Sull'inevitabilità del Collasso climatico

o come la democrazia non ci salverà

Sull'inevitabilità del Collasso climatico
Lettura boomer
Se il collasso climatico è inevitabile, siamo sicuri che la via democratica sia quella giusta per provare a fermarlo?

Questa non è la fine del mondo come la dipingevano nei vecchi film catastrofici. Qui, l’apocalisse non è epica, ma ridicola, ridotta a una cronaca su Instagram, mentre influencer ecologisti ci vendono borracce eco-sostenibili su TikTok tra un’inondazione e un black-out​. Il clima è diventato il grande meme tossico, l’ultimo turismificio della distruzione, dove non si viaggia più verso luoghi, ma verso dati climatici che sono sempre peggiori.

“Oggi 50 gradi, domani forse non ci svegliamo.”

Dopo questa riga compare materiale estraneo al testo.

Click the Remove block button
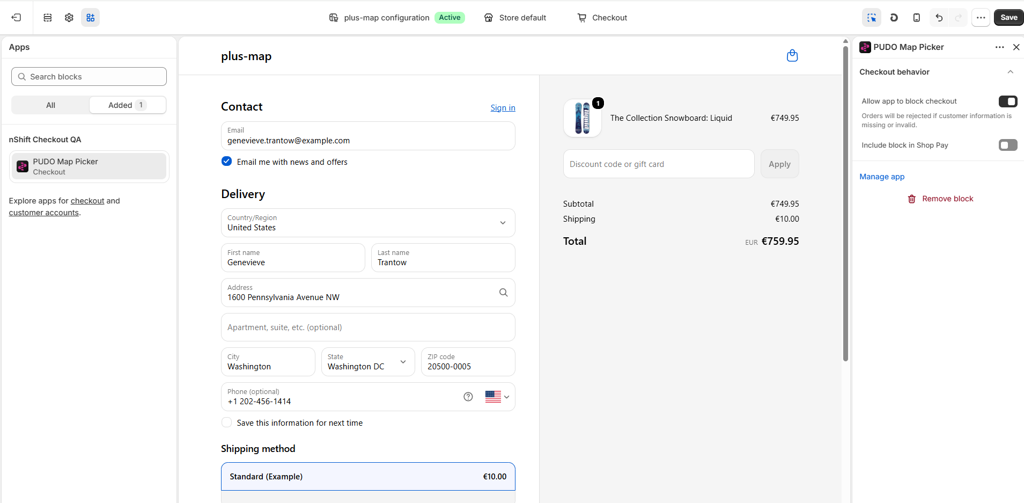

Il tempo stesso si scioglie, e noi con esso. La Terra ha deciso che è ora di shitpostare l’umanità fuori dal ciclo cosmico. Il pianeta ci lancia memate in faccia: desertificazione, mari in ascesa, incendi che ci fanno assaporare la fine come se fosse il prossimo binge-watch estivo. Ma qui non c’è nessuna “Stagione 2”, solo un loop di sofferenza e devastazione. L’algoritmo naturale è impazzito​.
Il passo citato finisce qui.